08-30-2024

How to properly use third-party libraries with React Server Components

React Server Components is that one paradigm people love but still need the coaching on how wield effectively. As with any new technology patterns will continue to emerge that aim to ease development.

When you have third-party libraries the line gets a bit blurrier because you’re not able to define granular server/client boundaries. This results in people just putting the use client compiler directive around the entire page or manually writing pass through components. Martin’s brief article gives examples on how to combat the problem with the tools given.

https://www.martin-paucot.fr/blog/how-to-properly-use-third-parties-libraries-with-react-server-components-5ep8

Paragraphs

Scott O’Hara is quickly becoming one of my favorite authors in the web space. His knowledge of the HTML spec and arduousness in testing assumptions gives him a unique voice in the community.

In this article Scott details what makes a paragraph, how both HTML parsers and accessibility tools treat blocks of text. I always try to push the developers around me to write more descriptive markup, and Scott’s articles help me determine when to push and in which direction.

https://www.scottohara.me/blog/2024/08/29/paragraphs.html

Zig Tokenizer

Continuing my adventure into compilers and systems programming I wanted an article that explains how to write a tokenizer.
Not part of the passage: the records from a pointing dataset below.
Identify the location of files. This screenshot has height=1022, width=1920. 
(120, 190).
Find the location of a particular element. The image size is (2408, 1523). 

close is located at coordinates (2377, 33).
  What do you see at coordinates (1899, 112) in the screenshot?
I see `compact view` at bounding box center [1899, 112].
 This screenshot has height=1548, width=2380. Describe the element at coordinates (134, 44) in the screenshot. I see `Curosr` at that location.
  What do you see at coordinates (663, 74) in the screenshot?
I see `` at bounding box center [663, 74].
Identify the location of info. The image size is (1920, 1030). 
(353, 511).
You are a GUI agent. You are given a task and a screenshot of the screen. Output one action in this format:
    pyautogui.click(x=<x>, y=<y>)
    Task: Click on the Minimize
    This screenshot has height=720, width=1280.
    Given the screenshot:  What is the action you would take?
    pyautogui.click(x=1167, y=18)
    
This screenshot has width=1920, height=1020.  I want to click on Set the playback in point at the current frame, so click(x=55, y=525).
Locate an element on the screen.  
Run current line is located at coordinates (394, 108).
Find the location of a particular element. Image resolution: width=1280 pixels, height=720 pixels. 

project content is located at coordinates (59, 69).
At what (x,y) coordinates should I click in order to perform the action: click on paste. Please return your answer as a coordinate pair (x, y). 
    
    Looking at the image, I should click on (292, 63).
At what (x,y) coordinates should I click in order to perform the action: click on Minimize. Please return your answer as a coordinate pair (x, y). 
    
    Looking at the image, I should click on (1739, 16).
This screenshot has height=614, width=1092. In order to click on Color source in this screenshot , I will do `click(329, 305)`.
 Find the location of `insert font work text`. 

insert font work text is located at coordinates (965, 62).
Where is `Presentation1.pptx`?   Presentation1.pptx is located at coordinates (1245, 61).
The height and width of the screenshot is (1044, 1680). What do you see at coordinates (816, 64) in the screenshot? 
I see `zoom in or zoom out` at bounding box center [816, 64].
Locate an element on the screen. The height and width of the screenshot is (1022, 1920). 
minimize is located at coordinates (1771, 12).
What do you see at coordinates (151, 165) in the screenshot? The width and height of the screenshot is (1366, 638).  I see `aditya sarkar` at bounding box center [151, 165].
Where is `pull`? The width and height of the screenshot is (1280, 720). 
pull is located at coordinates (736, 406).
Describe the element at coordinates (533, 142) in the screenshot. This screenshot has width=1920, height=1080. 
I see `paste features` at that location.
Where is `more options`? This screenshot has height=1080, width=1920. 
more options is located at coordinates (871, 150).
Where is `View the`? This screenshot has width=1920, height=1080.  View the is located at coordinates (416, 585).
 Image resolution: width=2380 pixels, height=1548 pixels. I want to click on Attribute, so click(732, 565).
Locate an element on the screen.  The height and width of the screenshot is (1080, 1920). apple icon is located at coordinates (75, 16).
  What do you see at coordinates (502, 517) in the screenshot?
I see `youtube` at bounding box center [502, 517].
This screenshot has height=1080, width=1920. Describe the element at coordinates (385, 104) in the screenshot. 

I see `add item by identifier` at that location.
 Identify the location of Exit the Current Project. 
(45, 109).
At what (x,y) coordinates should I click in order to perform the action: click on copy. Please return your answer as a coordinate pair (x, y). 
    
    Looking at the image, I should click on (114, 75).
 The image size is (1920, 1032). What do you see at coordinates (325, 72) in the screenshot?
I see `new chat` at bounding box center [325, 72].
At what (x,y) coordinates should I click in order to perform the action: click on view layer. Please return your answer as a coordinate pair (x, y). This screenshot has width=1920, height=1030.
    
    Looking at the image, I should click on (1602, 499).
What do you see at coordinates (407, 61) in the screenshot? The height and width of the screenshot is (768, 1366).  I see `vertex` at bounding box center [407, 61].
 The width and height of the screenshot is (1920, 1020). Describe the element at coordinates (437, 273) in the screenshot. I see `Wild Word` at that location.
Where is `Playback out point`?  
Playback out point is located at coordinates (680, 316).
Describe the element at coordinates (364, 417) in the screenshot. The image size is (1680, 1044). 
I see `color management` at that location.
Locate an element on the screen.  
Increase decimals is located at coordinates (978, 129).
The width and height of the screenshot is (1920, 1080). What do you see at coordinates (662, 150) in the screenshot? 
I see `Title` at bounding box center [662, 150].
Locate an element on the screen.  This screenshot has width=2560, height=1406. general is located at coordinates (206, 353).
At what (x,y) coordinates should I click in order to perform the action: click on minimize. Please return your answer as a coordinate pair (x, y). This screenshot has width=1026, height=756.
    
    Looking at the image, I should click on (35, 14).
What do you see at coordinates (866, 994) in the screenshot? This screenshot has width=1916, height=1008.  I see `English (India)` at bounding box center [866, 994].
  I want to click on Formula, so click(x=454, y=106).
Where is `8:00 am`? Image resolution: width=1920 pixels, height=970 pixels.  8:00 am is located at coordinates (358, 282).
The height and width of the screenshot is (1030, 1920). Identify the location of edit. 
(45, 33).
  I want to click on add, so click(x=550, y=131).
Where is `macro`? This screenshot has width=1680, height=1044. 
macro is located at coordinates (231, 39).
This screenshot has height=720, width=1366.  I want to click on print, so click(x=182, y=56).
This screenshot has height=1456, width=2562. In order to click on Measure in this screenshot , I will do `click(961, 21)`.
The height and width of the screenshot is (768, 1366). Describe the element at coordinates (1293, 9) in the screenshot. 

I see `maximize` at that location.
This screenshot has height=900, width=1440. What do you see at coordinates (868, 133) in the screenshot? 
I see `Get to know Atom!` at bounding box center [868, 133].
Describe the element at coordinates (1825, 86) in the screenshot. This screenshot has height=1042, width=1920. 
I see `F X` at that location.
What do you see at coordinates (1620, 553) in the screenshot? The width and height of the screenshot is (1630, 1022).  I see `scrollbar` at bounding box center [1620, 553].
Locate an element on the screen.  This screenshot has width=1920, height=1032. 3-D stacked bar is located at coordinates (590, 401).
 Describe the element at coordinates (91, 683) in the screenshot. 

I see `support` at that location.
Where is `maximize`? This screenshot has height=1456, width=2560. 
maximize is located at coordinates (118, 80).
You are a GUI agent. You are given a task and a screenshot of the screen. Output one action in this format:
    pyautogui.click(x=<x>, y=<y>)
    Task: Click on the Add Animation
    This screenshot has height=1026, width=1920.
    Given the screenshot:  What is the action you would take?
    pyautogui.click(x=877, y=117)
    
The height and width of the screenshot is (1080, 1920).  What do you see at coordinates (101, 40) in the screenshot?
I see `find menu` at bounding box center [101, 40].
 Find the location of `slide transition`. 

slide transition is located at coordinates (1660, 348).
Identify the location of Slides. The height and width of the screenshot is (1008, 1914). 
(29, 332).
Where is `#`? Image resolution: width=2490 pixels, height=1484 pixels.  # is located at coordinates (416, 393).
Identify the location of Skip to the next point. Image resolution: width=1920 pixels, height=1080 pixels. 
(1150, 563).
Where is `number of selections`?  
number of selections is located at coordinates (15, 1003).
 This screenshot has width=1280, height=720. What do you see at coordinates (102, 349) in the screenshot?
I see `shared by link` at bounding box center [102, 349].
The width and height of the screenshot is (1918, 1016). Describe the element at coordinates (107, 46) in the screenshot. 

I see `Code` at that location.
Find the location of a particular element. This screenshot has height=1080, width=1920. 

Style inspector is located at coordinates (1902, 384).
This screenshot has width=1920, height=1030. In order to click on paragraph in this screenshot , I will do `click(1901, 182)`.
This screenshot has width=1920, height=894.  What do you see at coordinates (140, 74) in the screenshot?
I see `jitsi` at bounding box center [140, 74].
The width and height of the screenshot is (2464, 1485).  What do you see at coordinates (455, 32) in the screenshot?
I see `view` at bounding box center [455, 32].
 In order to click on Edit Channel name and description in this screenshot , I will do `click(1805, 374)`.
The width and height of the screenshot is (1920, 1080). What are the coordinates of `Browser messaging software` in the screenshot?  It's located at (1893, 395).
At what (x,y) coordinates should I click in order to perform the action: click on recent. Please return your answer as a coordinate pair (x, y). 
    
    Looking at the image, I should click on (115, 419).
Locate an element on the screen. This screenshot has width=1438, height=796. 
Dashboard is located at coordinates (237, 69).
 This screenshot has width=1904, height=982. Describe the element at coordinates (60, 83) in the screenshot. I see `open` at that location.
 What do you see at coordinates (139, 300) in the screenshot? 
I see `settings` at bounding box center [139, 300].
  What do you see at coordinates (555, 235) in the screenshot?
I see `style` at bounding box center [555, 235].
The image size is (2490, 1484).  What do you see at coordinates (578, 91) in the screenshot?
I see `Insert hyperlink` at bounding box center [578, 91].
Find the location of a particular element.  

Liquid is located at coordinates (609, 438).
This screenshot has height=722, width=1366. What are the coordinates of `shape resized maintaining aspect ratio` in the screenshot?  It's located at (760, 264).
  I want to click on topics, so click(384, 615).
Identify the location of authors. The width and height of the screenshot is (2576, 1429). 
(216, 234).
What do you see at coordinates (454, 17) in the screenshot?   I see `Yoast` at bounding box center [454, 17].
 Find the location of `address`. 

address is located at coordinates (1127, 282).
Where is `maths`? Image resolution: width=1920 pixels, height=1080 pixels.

The “why” here aside from the quest for knowledge I believe all of us should embark on is because I read an article many moons ago on writing an efficient HTML tokenizer.

Two things to note:

  1. the article in question went mostly over my head
  2. the article was later lost to me because deleting the tab group in Safari apparently also deletes the “Tab Group Favorites” entry forever so goodbye Library of Alexandria I should’ve protected you from Caesar (me).

Anyway my enormous sense of loss aside you should read this if you too would like to learn more about what it takes to tokenize a stream of text. The example in particular being a programming language. Maybe you want to write your own compiler one day, who knows!

https://mitchellh.com/zig/tokenizer

Grokking V8 closures for fun (and profit?)

As a followup to last month’s article by Jake Archibald, we dive deeper into Javascript Closures and specifically how they work in V8. If you write Javascript then you know closures are one of those language attributes that once they click you feel like a tech tree in Civilization was just unlocked.

If you want to learn more about closures at a deeply technical level give this article a read. I’d argue you do want to learn more about this because everyone ignores learning about Javascript engines until they run into a particular issue concerning them. The web varies in implementations, and some knowledge of what is happening under the hood always helps the painstaking debugging process.

Expect some cool diagrams, tons of example code, and even some blocks of Assembly!